Türkiye 60 yıldan beri zaman zaman şiddeti artmış irticai olaylar görmüş ve bunları yaşamıştır. İrtica bir gerilik, gericilik eylemidir. Rahmetli Prof. Dr. Yavuz Abadan irticayı "Mevcut durumun gerisine düşmek" olarak tanımlamıştır. Yavuz Abadan Hocayı Ankara'da, bir toplantıda, kendisinin yazdığı "MUSTAFA KEMAL ve ÇETECİLİK" adlı kitabını okurken görmüş ve konuşmuştum.
İlerleme, kalkınma, çağdaşlaşma bağlamında Türk halkı eşiğin üstesindedir. BOZULARAK değişmeye yatkındır. Ancak yeni şeyleri de çabuk anlama ve benimseme gibi bir özelliği vardır. Yani pratik ve de faydacı(pragmatik) bir halktır. Bu durum eğitimciler, öğreticiler için şanstır.
Bazı çevrelerin İRTİCA kavramına alerjileri vardır. Bu duyarlığa gerek yoktur. Yukarıda da andığımız gibi İrtica geriliktir, gerilemedir. Cereyan eden olaylara, tartışmalara bakarak ne olduğumuz, uygarlığın, geriliğin hangi noktasında durduğumuzu anlarız. Gerçeği görmezlikten gelmenin anlamı yoktur. Acı gerçekleri iyileştirmek zorundayız.
Türkiye'nin Avrupa Birliği standartları altında kalışının nedenleri sır değildir. OCD ülkeleri arasında sıkça yapılan araştırmalar, anketler durumumuzu belli etmektedir. Bizim için önemli olan devletin faaliyet alanları içerisinde hangi sektörde, hangi kulvarda geri kaldığımızı dikkate alarak, bir PLAN DİSİPLİNİ içerisinde ilerlemenin şartlarını yaratmaktır.
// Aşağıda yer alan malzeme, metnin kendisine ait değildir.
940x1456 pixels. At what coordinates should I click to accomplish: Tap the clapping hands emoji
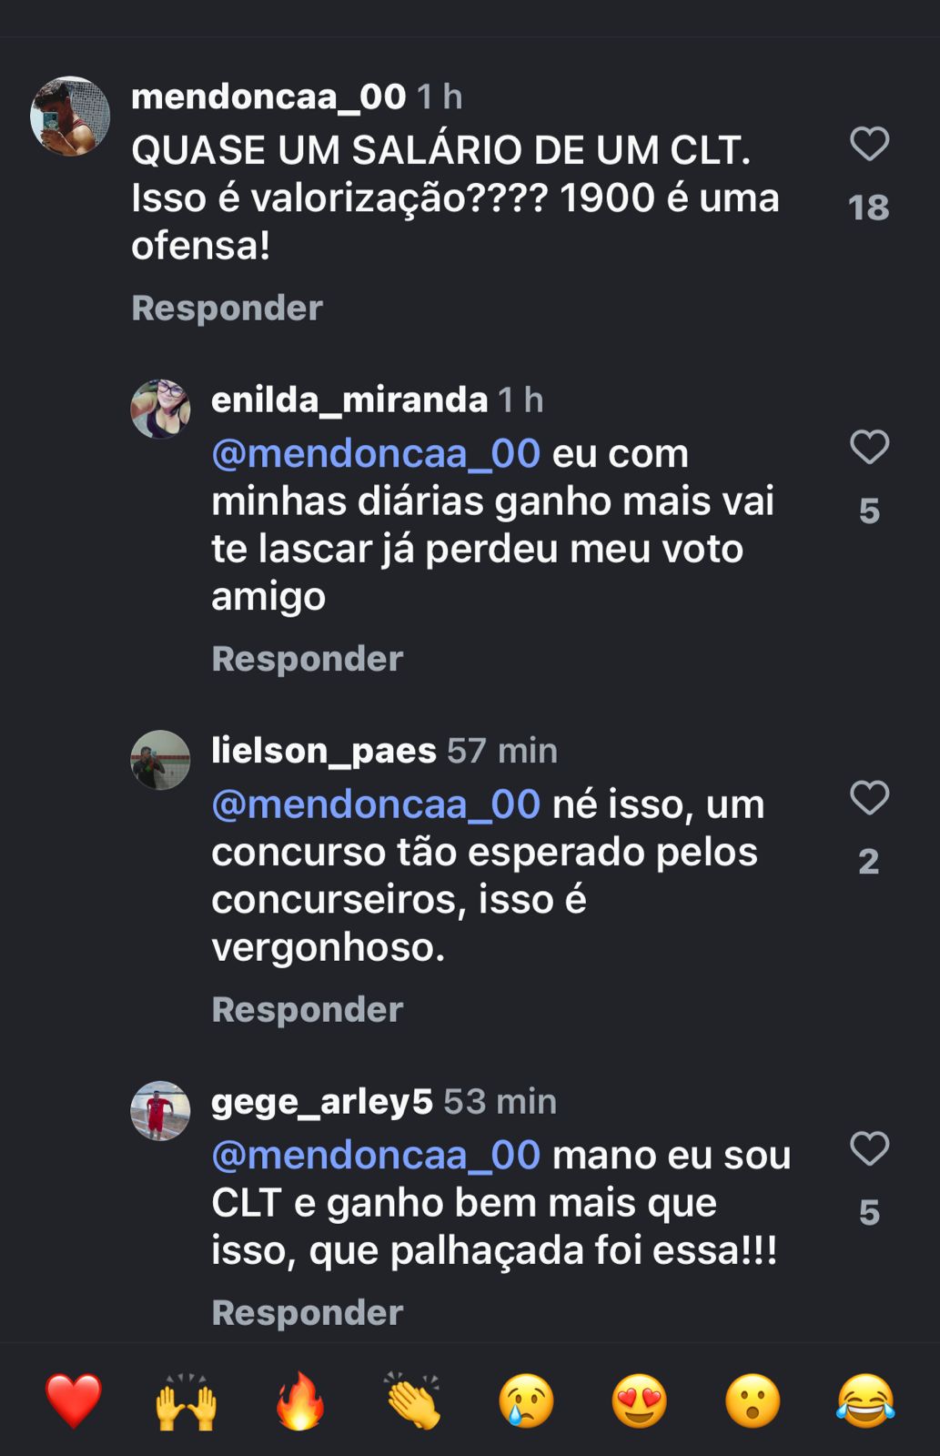pos(413,1400)
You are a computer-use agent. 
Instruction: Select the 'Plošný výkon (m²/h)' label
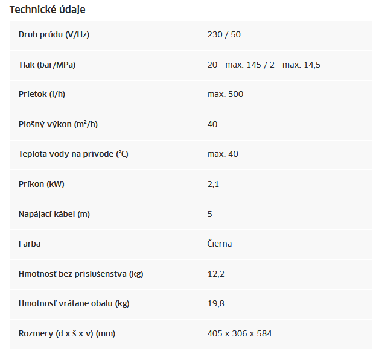pos(58,124)
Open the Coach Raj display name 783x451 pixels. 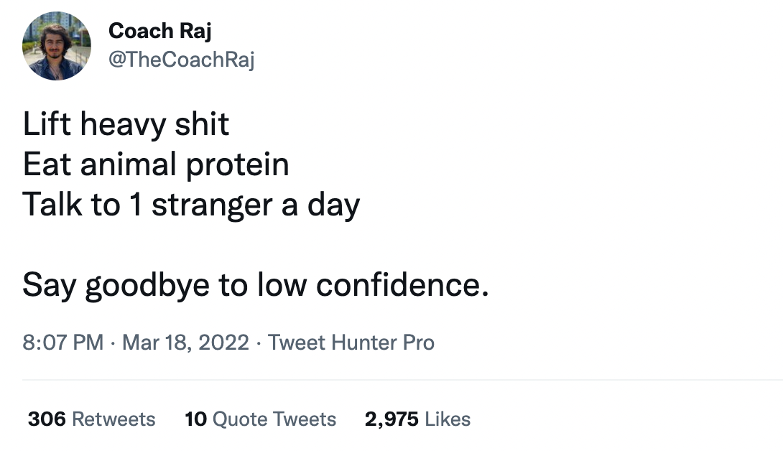point(159,31)
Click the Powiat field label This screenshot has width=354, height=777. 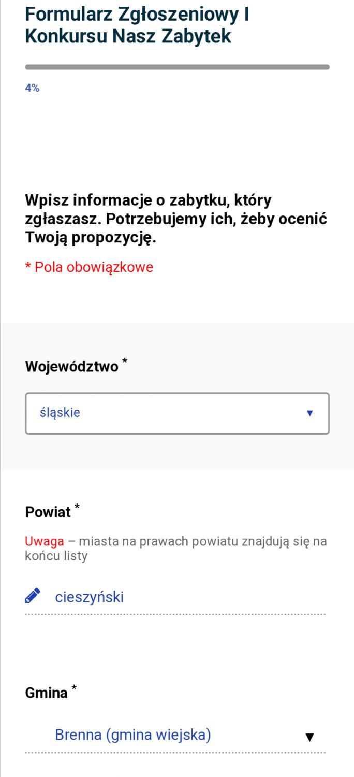(x=48, y=512)
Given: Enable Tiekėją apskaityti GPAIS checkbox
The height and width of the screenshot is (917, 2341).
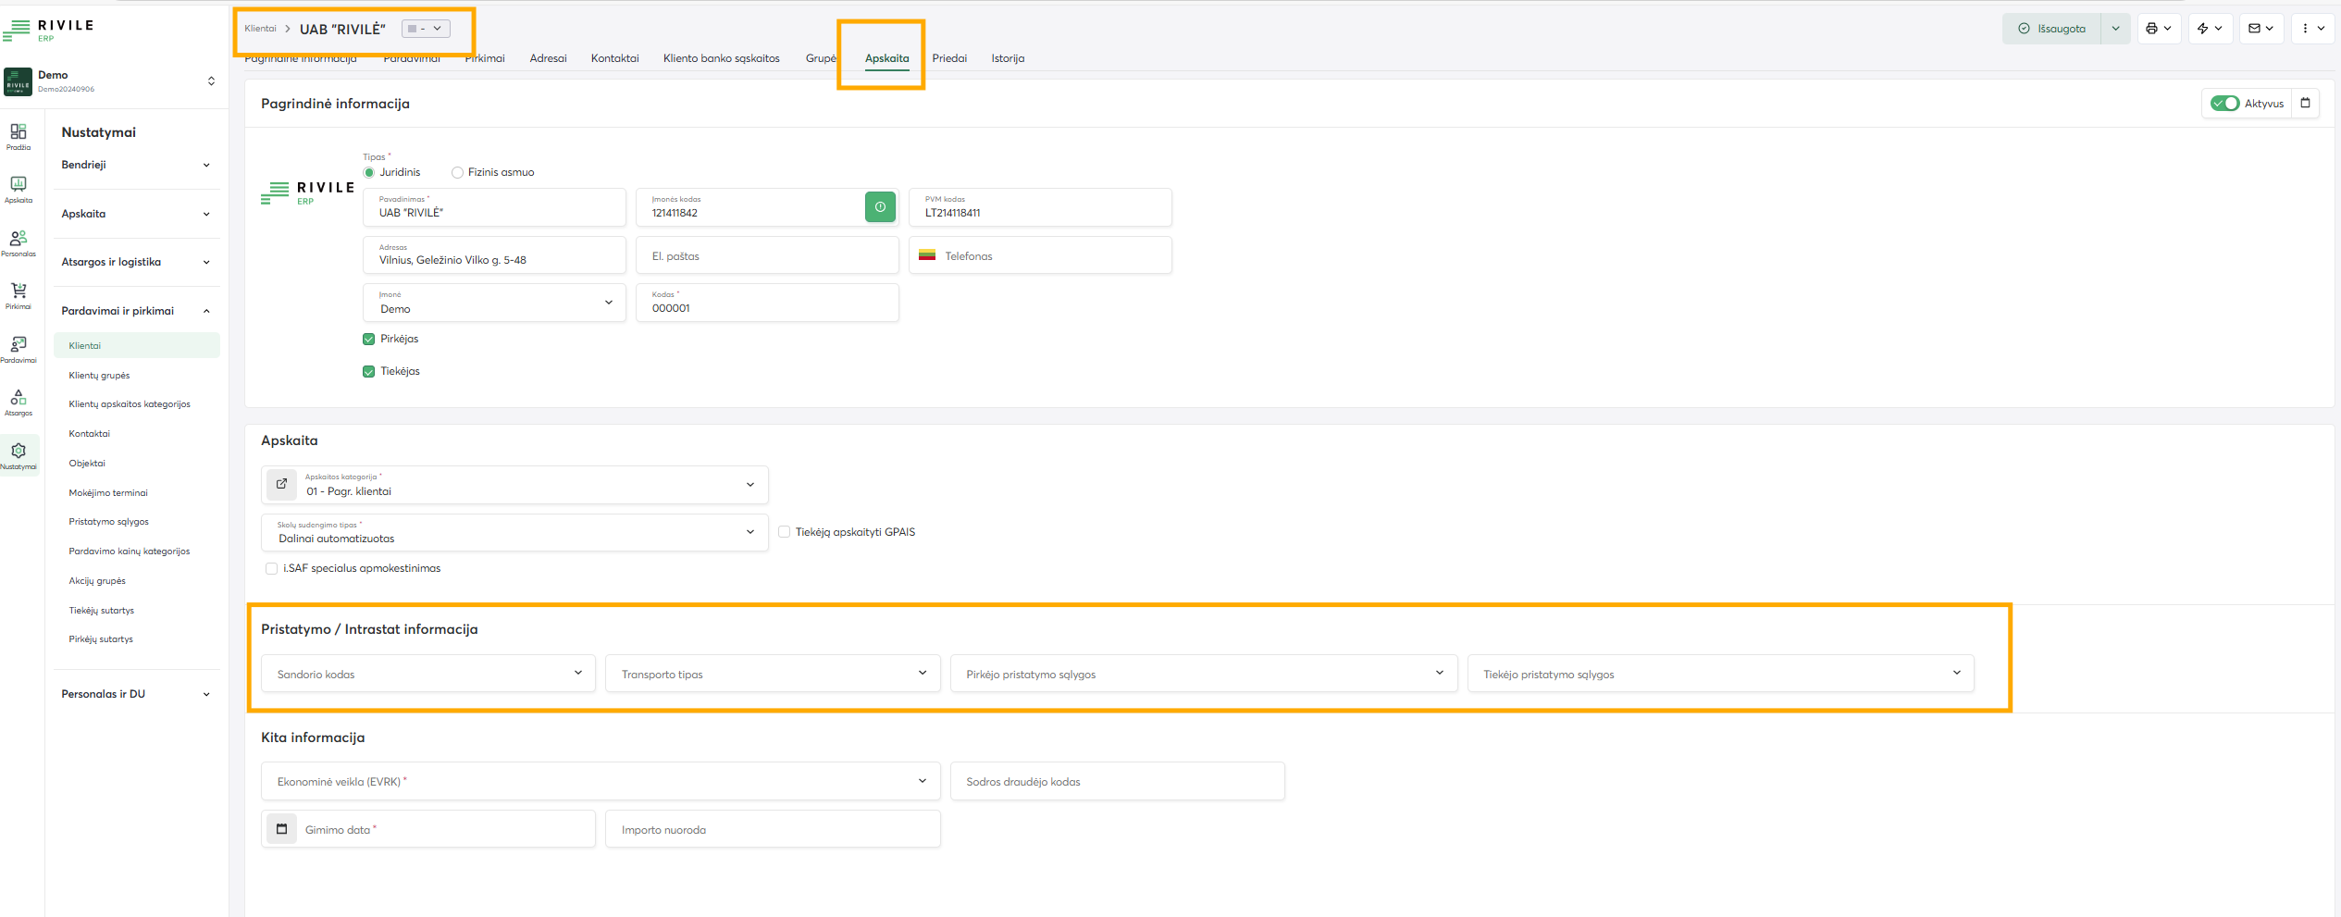Looking at the screenshot, I should pyautogui.click(x=785, y=532).
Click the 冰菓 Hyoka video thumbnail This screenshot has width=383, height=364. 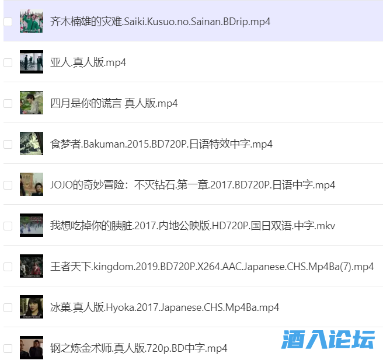(32, 307)
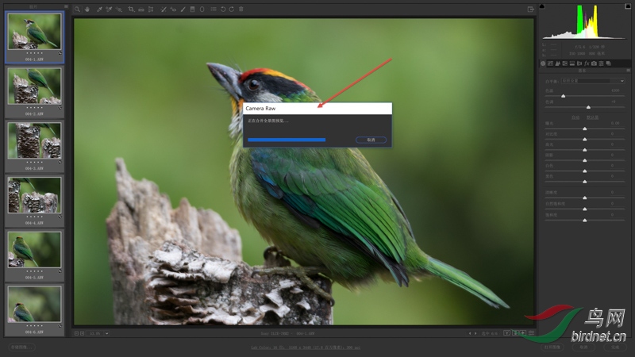Select the second filmstrip thumbnail 001-2.ARW
This screenshot has height=357, width=635.
[34, 86]
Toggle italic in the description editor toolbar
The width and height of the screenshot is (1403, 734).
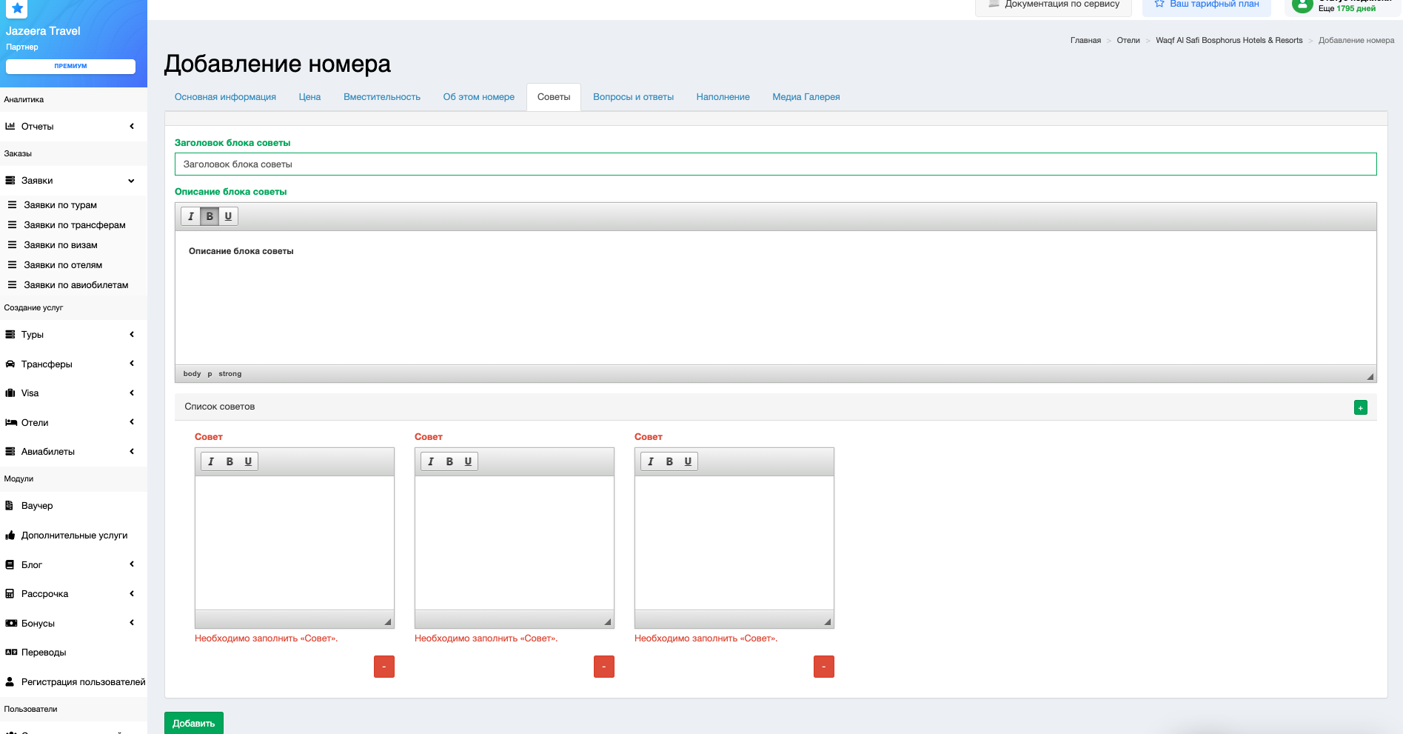(191, 216)
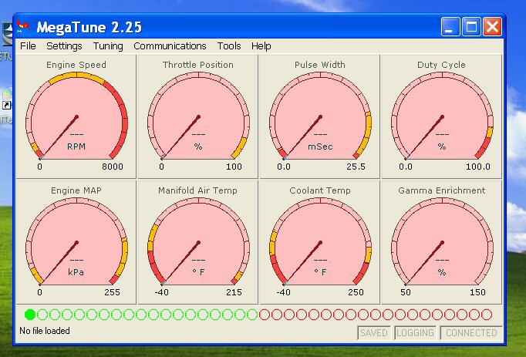
Task: Click the Coolant Temp gauge
Action: coord(320,242)
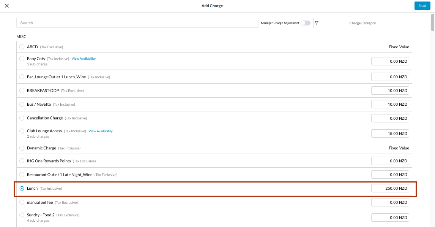
Task: Click the filter funnel icon
Action: pyautogui.click(x=317, y=23)
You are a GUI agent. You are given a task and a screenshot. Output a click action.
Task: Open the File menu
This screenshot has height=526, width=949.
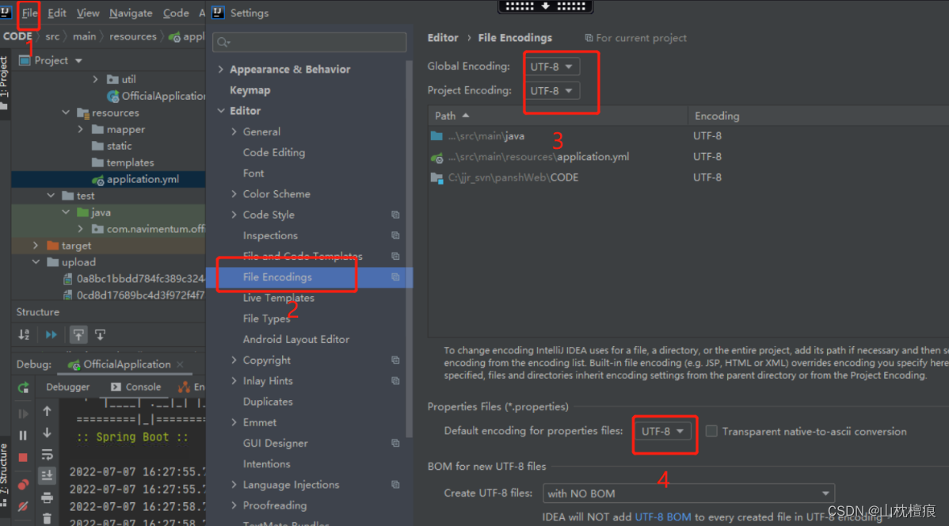coord(29,13)
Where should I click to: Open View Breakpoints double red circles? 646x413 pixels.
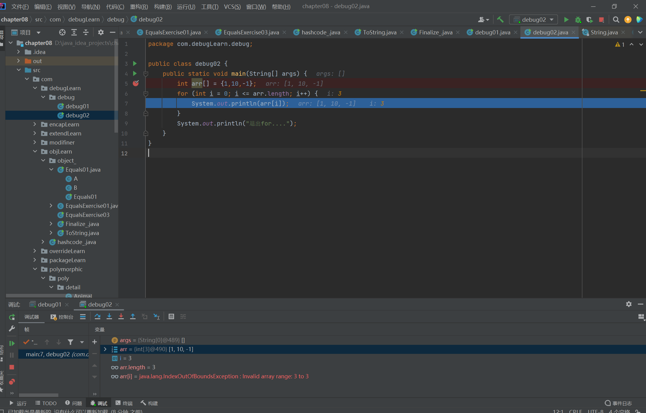[12, 382]
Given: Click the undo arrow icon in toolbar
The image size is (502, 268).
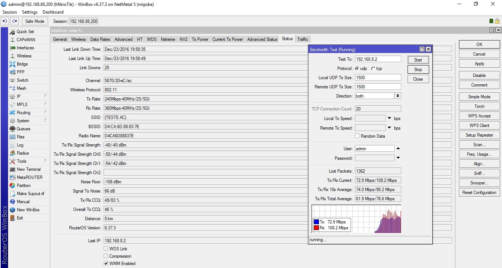Looking at the screenshot, I should click(x=5, y=21).
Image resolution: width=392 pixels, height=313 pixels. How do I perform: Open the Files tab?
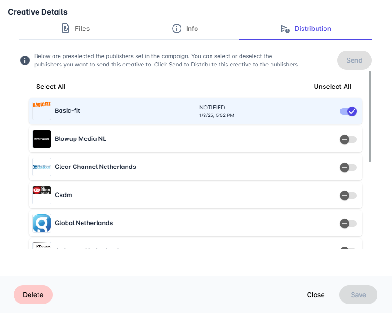pyautogui.click(x=75, y=29)
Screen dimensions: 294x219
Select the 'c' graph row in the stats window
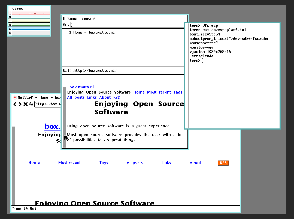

Eğitim aksıyorsa, toplumsal barış bozulmuşsa, üretimde düşüşler varsa, Türk halkı çok borçlanmışsa, gelir dağılımında uçurumlar meydana gelmişse, enflasyon yükseliyorsa, işsizlik artıyorsa, kadın erkek eşitliği bozulmuşsa, siyaset kirlenmişse bir DURUM MUHAKEMESİ yaparak, Cumhuriyet'in  başlattığı kalkınma hamlelerine yeni bir hız kazandırmaktır. Avrupa Birliğinin önümüze koyduğu sorunları birer birer çözmek, Arizona Karıncaları gibi hedefe varmaktır. Son yıllarda biraz daha fazla SEN-BEN KAVGASI yapar halimiz dikkat çekmekte, içe dönük bir görüntü sergilemekteyiz. Toparlanmamız gerekiyor.